> HOW TO COMPLETE THIS TASK
Send back the records in full, character for character.

*** Opening of EXERCISE DATA ***

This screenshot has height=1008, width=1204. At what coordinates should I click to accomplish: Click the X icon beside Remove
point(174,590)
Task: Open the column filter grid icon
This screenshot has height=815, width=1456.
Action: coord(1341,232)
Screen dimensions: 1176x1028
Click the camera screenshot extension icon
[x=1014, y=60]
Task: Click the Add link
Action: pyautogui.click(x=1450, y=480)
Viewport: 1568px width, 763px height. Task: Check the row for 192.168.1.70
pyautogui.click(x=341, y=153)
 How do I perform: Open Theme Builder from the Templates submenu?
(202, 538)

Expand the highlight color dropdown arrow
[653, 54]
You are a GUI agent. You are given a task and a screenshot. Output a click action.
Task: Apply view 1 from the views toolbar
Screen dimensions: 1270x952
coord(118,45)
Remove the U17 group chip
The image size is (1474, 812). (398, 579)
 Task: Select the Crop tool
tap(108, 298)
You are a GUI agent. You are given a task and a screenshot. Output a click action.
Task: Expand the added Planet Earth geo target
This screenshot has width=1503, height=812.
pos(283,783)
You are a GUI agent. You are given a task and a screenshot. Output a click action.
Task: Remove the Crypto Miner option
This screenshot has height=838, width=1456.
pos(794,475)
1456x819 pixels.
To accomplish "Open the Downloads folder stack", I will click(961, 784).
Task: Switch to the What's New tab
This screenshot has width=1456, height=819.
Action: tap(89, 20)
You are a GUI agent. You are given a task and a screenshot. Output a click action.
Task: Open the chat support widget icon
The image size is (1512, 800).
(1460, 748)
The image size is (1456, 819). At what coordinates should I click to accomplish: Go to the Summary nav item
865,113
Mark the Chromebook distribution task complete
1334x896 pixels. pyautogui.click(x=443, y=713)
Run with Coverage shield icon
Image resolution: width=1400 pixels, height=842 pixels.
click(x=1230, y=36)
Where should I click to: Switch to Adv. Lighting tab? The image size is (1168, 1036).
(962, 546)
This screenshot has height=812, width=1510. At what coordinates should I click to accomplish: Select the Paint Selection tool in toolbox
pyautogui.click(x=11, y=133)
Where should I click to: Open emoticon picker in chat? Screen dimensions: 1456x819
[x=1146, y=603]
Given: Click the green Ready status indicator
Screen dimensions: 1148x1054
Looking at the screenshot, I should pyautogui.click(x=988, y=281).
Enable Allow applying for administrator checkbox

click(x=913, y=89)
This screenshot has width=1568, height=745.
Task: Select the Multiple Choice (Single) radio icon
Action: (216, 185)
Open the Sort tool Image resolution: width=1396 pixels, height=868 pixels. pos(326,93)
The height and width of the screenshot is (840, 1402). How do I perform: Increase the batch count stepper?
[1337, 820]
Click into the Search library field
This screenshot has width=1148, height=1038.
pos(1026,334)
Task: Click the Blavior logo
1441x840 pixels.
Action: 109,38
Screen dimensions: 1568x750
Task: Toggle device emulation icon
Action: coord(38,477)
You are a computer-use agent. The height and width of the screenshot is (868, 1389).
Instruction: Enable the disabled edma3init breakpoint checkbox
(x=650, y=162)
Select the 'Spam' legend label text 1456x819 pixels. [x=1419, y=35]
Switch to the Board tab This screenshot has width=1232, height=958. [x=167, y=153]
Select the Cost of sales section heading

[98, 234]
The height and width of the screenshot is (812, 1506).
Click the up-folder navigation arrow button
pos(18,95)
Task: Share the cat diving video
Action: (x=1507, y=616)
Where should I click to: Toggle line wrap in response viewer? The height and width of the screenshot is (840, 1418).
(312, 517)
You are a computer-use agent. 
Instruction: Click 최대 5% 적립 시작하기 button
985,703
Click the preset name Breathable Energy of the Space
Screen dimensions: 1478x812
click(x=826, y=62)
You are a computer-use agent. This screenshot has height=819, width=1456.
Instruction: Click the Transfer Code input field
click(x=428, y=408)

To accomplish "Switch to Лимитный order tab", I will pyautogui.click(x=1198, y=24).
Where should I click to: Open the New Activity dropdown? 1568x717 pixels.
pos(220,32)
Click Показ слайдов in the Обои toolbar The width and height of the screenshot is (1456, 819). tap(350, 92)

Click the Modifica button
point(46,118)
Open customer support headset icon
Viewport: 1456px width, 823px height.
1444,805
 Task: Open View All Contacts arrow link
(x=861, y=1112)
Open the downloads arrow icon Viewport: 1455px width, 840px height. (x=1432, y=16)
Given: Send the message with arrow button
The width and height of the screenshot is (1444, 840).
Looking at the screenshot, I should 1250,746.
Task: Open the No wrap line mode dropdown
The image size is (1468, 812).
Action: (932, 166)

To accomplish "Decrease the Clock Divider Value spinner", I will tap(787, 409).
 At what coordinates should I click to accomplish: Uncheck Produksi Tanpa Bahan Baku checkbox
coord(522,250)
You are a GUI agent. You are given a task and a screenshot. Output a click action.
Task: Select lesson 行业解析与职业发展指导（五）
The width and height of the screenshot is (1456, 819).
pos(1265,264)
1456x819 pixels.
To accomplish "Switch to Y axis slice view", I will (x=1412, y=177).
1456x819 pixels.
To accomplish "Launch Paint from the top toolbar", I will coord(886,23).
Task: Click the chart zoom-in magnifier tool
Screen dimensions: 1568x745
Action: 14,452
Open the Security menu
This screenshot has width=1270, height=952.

*** Close of EXERCISE DATA ***

> WRITTEN ANSWER
This screenshot has height=1008, width=1204. At what coordinates should I click to accomplish: Click the X icon beside Remove
point(174,590)
Task: Open the column filter grid icon
This screenshot has height=815, width=1456.
Action: coord(1341,232)
Screen dimensions: 1176x1028
Click the camera screenshot extension icon
[x=1014, y=60]
Task: Click the Add link
Action: pyautogui.click(x=1450, y=480)
Viewport: 1568px width, 763px height. Task: Check the row for 192.168.1.70
pyautogui.click(x=341, y=153)
 How do I perform: Open Theme Builder from the Templates submenu?
(202, 538)

Expand the highlight color dropdown arrow
[653, 54]
You are a GUI agent. You are given a task and a screenshot. Output a click action.
Task: Apply view 1 from the views toolbar
Screen dimensions: 1270x952
coord(118,45)
Remove the U17 group chip
The image size is (1474, 812). (398, 579)
 Task: Select the Crop tool
tap(108, 298)
You are a GUI agent. You are given a task and a screenshot. Output a click action.
Task: Expand the added Planet Earth geo target
This screenshot has width=1503, height=812.
pos(283,783)
You are a GUI agent. You are given a task and a screenshot. Output a click action.
Task: Remove the Crypto Miner option
This screenshot has height=838, width=1456.
pos(794,475)
1456x819 pixels.
To accomplish "Open the Downloads folder stack", I will click(961, 784).
Task: Switch to the What's New tab
This screenshot has width=1456, height=819.
Action: tap(89, 20)
You are a GUI agent. You are given a task and a screenshot. Output a click action.
Task: Open the chat support widget icon
The image size is (1512, 800).
(1460, 748)
The image size is (1456, 819). At what coordinates should I click to accomplish: Go to the Summary nav item
865,113
Mark the Chromebook distribution task complete
1334x896 pixels. pyautogui.click(x=443, y=713)
Run with Coverage shield icon
Image resolution: width=1400 pixels, height=842 pixels.
click(x=1230, y=36)
Where should I click to: Switch to Adv. Lighting tab? The image size is (1168, 1036).
(962, 546)
This screenshot has height=812, width=1510. At what coordinates should I click to accomplish: Select the Paint Selection tool in toolbox
pyautogui.click(x=11, y=133)
Where should I click to: Open emoticon picker in chat? Screen dimensions: 1456x819
[x=1146, y=603]
Given: Click the green Ready status indicator
Screen dimensions: 1148x1054
Looking at the screenshot, I should pyautogui.click(x=988, y=281).
Enable Allow applying for administrator checkbox

click(x=913, y=89)
This screenshot has width=1568, height=745.
Task: Select the Multiple Choice (Single) radio icon
Action: (216, 185)
Open the Sort tool Image resolution: width=1396 pixels, height=868 pixels. pos(326,93)
The height and width of the screenshot is (840, 1402). How do I perform: Increase the batch count stepper?
[1337, 820]
Click into the Search library field
This screenshot has width=1148, height=1038.
pos(1026,334)
Task: Click the Blavior logo
1441x840 pixels.
Action: 109,38
Screen dimensions: 1568x750
Task: Toggle device emulation icon
Action: coord(38,477)
You are a computer-use agent. The height and width of the screenshot is (868, 1389).
Instruction: Enable the disabled edma3init breakpoint checkbox
(x=650, y=162)
Select the 'Spam' legend label text 1456x819 pixels. [x=1419, y=35]
Switch to the Board tab This screenshot has width=1232, height=958. [x=167, y=153]
Select the Cost of sales section heading

[98, 234]
The height and width of the screenshot is (812, 1506).
Click the up-folder navigation arrow button
pos(18,95)
Task: Share the cat diving video
Action: (x=1507, y=616)
Where should I click to: Toggle line wrap in response viewer? The height and width of the screenshot is (840, 1418).
(312, 517)
You are a computer-use agent. 
Instruction: Click 최대 5% 적립 시작하기 button
985,703
Click the preset name Breathable Energy of the Space
Screen dimensions: 1478x812
click(x=826, y=62)
You are a computer-use agent. This screenshot has height=819, width=1456.
Instruction: Click the Transfer Code input field
click(x=428, y=408)

To accomplish "Switch to Лимитный order tab", I will pyautogui.click(x=1198, y=24).
Where should I click to: Open the New Activity dropdown? 1568x717 pixels.
pos(220,32)
Click Показ слайдов in the Обои toolbar The width and height of the screenshot is (1456, 819). tap(350, 92)

Click the Modifica button
point(46,118)
Open customer support headset icon
Viewport: 1456px width, 823px height.
1444,805
 Task: Open View All Contacts arrow link
(x=861, y=1112)
Open the downloads arrow icon Viewport: 1455px width, 840px height. (x=1432, y=16)
Given: Send the message with arrow button
The width and height of the screenshot is (1444, 840).
Looking at the screenshot, I should 1250,746.
Task: Open the No wrap line mode dropdown
The image size is (1468, 812).
Action: (932, 166)

To accomplish "Decrease the Clock Divider Value spinner", I will tap(787, 409).
 At what coordinates should I click to accomplish: Uncheck Produksi Tanpa Bahan Baku checkbox
coord(522,250)
You are a GUI agent. You are given a task and a screenshot. Output a click action.
Task: Select lesson 行业解析与职业发展指导（五）
The width and height of the screenshot is (1456, 819).
pos(1265,264)
1456x819 pixels.
To accomplish "Switch to Y axis slice view", I will (x=1412, y=177).
1456x819 pixels.
To accomplish "Launch Paint from the top toolbar", I will coord(886,23).
Task: Click the chart zoom-in magnifier tool
Screen dimensions: 1568x745
Action: 14,452
Open the Security menu
This screenshot has width=1270, height=952.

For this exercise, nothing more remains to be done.